House debates
Thursday, 18 March 2021
Adjournment
Assange, Mr Julian Paul
4:39 pm
Julian Hill (Bruce, Australian Labor Party) Share this | Hansard source
Julian Assange is an Australian citizen. He's never been convicted of any crime, yet he's been locked up and confined for years now, facing extradition to the USA and an effective death sentence on trumped up, politically motivated charges. Two months ago a UK court found, on humanitarian and health grounds, that he should not be extradited to the USA. Yet still, today, bail is being withheld and Julian is locked up and isolated in a maximum security UK prison with murderers and rapists, at risk of death from COVID-19 because of his health conditions. His health continues to deteriorate.
As the Labor leader has said clearly, this has gone on for long enough. The Prime Minister and his do-nothing foreign minister need to act now to bring Julian Assange home and prevent his extradition to the USA. His health and his life depend on it. As the UK court found, if Assange is extradited to the US, he'll face extreme isolation for 175 years, and charges carrying the death penalty can be laid the minute he's on US soil. No national security defendant has ever succeeded in the District Court for the Eastern District of Virginia. Assange would be buried alive in the US justice system. Ironically, he would be treated worse than those responsible for America's war crimes in Iraq and Guantanamo Bay, which he and WikiLeaks exposed. Should he even survive, his case would circle the US justice system for years and decades, as lawyers, academics and judges argued over whether the cherished First Amendment rights even extended to him.

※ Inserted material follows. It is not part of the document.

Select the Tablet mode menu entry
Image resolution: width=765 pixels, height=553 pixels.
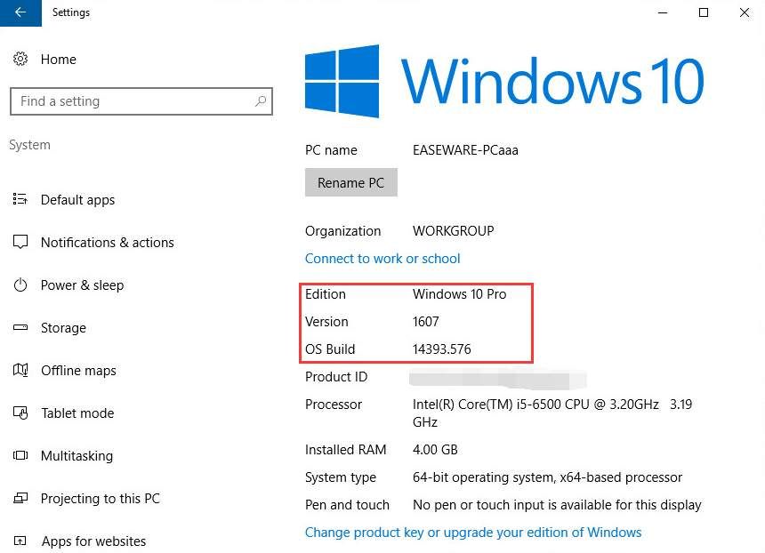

At the heart of this matter is a broken man, an Australian whose health is failing and who needs to come home. For years now, the Morrison government has used weasel words to avoid responsibility, but the persecution of Julian Assange must end now. President Obama commuted Chelsea Manning's sentence—the person who provided the material revealing war crimes—yet Assange, the publisher, is still in jail. With the right diplomacy, the Biden administration could conclude this immediately. The US is currently appealing the court's verdict, which could take months or years more. Australia must now ask our close ally and friend to accept the British court's decision and just drop the prosecution. Friends and allies must speak frankly with one another when our shared values are at risk. The treatment of Assange corrupts our alliance with the US and makes a mockery of the UK's justice system and international law. The British court's recent decision was the right decision for the wrong reasons, made on very narrow health and humanitarian grounds. As the court said:
… the mental condition of Mr. Assange is such that it would be oppressive to extradite him to the United States of America.
The judgement should be concerning for any person who is worried about human rights and the rule of law. The Prime Minister has mouthed a recent interest in the rule of law over the past week. If he seriously cares about the rule of law, he could show it by bringing Julian Assange home.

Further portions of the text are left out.